Came with the wind: Sherman County's scenic appeal is no longer confined to the wheat fields or the views of the Columbia Plateau. The wind towers are now a big part of the view, for better or worse, and there are several hundred in the county. Ask locally for directions to the best viewing areas. Wind is changing the look of Sherman County and also the economy. Workers are coming to town, some erecting or servicing the towers, others studying the impact of the towers on wildlife.
A night on the town: Watching the golden light spread across the wheat fields is a fine way to spend the late afternoon. Later, you might drop in to the Wasco Community Library, open until 7:30 p.m. Tuesdays and Thursdays. Volunteers run the library, and they've done a good job assembling a collection that makes for pleasant browsing. The library shares the space with City Hall, and if you are lucky, Cassie Strege, the city clerk, will still be there. She can handle just about any question about Wasco and environs or direct you to someone who can. Leaving the library, walk up the street to the Lean-To Cafe & Goosepit Saloon, (tinyurl.com/2e8c4q3) where you probably had breakfast. Have a drink at the bar and listen to the low rumble of conversation. In the dining room -- actually a few tables set up near the open kitchen -- chicken and steaks are on the menu, and the place is known for its specials, among them tacos Wednesday, spaghetti Thursday and prime rib Saturday nights. When it gets dark, drive out of town and watch the lights flashing on the wind towers.

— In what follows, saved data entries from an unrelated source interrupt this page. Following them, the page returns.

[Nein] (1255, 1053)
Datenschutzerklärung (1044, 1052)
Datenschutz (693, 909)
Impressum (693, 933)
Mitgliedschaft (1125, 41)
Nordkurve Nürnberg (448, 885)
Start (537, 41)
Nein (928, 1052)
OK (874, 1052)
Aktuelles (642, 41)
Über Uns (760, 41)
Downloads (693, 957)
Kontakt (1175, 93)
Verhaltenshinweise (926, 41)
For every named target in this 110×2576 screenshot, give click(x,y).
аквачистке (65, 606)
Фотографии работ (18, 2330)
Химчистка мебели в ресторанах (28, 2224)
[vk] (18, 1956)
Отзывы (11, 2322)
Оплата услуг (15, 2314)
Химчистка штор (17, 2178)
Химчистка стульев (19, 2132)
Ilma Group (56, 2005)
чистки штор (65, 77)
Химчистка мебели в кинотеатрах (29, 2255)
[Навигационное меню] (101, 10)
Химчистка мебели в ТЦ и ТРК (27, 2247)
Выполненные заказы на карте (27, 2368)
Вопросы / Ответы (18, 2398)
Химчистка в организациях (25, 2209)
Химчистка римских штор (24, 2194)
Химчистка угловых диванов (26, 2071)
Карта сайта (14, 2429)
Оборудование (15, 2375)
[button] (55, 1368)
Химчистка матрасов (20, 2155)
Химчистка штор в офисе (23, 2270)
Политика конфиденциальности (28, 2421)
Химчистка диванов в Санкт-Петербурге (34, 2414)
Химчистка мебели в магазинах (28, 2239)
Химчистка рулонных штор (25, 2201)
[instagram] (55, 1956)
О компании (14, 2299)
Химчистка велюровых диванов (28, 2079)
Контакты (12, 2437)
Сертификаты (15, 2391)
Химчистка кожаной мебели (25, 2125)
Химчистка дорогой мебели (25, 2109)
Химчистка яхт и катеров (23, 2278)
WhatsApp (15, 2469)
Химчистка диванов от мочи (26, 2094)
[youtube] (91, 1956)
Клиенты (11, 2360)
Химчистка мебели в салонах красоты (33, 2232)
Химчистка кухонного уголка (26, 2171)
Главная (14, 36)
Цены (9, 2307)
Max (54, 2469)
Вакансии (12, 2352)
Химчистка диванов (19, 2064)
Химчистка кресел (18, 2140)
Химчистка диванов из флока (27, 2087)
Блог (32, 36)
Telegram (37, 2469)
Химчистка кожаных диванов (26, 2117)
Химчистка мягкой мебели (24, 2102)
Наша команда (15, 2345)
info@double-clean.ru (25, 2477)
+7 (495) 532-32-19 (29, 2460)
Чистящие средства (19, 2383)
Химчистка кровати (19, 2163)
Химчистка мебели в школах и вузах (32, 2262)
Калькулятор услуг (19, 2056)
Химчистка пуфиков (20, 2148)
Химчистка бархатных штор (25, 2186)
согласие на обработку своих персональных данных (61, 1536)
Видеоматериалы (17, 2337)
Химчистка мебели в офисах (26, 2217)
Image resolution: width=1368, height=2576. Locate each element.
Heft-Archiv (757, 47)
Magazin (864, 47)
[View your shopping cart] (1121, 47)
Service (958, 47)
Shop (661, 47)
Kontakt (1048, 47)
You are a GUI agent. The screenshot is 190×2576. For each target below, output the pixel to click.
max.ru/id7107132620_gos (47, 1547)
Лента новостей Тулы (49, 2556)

Horses: Dee Van Gilder, a fourth-generation member of an old Sherman County family, carries on a venture begun by her mother, Marjorie, and raises Arabian horses on their spread outside Wasco. The family began as wheat farmers but started breeding Arabians in 1949. They now lease the wheat fields. They have about 45 of the sleek animals on the land at this time, and they sell them and also stand the stallions at stud. Dee Van Gilder will show you around, time permitting, and a visit there is a good way to sample the way of life of an old county family that has raised animals and grain there for a century. (541-442-5142, vangilderarabians.net)
Lodging: There are two places to stay in Wasco. To experience the feel of a small-town hotel a century ago, try the Just-Us Inn (503-957-6117, just-usinn.com), which is in the former Oskaloosa Hotel, one of the town's most historic structures, built in 1889. The owners, Ron and Debbie Doherty, bought it in 2007 and are fixing it up. It's nearly full most nights because workers on the wind farms reserve rooms for months and even years. The more conventional and comfortable alternative is Wasco House Bed & Breakfast (503-341-4450, www.wascohouse.biz). Owners Dave Bergmann and Lisa D'Arcy offer two extremely comfortable rooms in a handsome white house built in 1900.